- [Aufgabe]:
Erkläre anhand des Zeitungsartikels über Heinrich Kunz, warum es kaum verwundert, dass Kunz 1851 als Aussteller an der Weltausstellung in London vertreten ist. Antworte in ein bis drei Sätzen.

Colin Bätschmann in «Zürichsee-Zeitung», 6. November 2021, S. 3
Aus Oetwil in die Welt: Der grösste Spinner Europas
Neues Buch über Industriepionier Heinrich Kunz (1793–1859) war vieles: Spinnerkönig, inhaftierter Straftäter, Feindbild. Die erste Biografie über den Mann schafft Klarheit.
Ob das gigantische gläserne Gewölbe des Kristallpalasts im Hyde Park den reichsten Zürcher seiner Zeit zu beeindrucken vermag, ist ungewiss. Sechs Millionen Menschen besuchen die «Great Exhibition», die erste Weltausstellung 1851 in London. Der reichste Zürcher ist als Aussteller vor Ort, und das verwundert kaum: Der Oetwiler Heinrich Kunz (1793–1859) gilt damals als grösster Spinnereibesitzer Europas.
Nur ein Jahr zuvor hat Kunz statt mit viktorianischem Prunk noch mit dem «Kerker» von Uster vorliebnehmen müssen. Acht Tage lang war er dort eingesperrt. Bei der amtlichen Gewalt machte sich der «Spinnerkönig» nicht immer beliebt. Ebenso wenig bei seiner Arbeiterschaft, die zu den besten Zeiten aus mehr als 2000 Personen bestand. Die Mischung aus Erfolg und Rücksichtslosigkeit formte aus dem Menschen Kunz den Mythos, von dem man bis heute spricht: den eines kaltherzigen, geizigen, erfolgreichen Unternehmers.
Nie gesehene Quellen
«Heinrich Kunz war im eigenen Haus gefürchtet und bei vielen Zeitgenossen verhasst», schliesst auch Werner Bosshard das Kunz-Kapitel in seinem Buch zur Oetwiler Ortsgeschichte, das bereits 2020 erschienen ist. Doch was hat Kunz eigentlich so falsch gemacht, dass man derart schlecht von ihm denkt?, fragte sich Bosshard später. Der pensionierte Bankfachmann und einstige Oetwiler Gemeinderat ging der Frage nach und legte kürzlich die erste Biografie von Heinrich Kunz vor.

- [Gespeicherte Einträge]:
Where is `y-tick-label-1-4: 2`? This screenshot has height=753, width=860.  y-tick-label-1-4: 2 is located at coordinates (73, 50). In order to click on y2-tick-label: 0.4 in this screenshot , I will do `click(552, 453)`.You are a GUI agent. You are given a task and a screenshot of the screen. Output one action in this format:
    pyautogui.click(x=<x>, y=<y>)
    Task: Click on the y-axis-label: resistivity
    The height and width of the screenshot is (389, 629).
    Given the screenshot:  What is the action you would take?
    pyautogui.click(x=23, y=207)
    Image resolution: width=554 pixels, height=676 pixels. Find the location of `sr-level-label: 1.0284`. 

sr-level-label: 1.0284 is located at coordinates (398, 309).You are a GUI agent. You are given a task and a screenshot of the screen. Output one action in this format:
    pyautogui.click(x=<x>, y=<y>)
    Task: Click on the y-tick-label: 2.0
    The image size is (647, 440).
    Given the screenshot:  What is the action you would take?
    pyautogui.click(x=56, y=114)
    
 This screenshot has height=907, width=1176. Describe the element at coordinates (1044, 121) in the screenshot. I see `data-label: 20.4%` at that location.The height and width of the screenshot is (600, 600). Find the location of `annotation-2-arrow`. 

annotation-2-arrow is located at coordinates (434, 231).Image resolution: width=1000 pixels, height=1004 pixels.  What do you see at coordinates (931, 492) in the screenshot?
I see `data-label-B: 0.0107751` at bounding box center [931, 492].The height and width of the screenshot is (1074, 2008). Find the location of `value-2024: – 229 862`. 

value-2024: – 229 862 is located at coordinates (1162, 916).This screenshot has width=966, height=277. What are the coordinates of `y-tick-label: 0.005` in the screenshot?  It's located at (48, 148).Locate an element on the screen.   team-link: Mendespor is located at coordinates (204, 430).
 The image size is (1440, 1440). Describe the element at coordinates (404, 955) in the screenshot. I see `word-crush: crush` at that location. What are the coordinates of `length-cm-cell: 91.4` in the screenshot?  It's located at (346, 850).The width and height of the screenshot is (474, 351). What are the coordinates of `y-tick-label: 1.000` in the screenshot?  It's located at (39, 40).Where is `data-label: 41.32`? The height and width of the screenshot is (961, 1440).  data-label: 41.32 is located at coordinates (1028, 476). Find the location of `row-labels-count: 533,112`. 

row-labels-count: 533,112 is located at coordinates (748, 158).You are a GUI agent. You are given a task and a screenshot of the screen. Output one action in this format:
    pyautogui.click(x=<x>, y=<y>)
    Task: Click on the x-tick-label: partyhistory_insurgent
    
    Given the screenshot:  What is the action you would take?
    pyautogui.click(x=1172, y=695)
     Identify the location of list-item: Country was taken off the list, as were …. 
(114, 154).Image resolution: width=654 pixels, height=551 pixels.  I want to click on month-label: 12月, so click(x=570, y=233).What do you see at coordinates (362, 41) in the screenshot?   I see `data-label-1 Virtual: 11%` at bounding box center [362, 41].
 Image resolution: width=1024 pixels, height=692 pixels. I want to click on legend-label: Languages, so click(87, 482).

- [Antwort]:
Es verwundert kaum, weil Heinrich Kunz damals als grösster Spinnereibesitzer Europas gilt.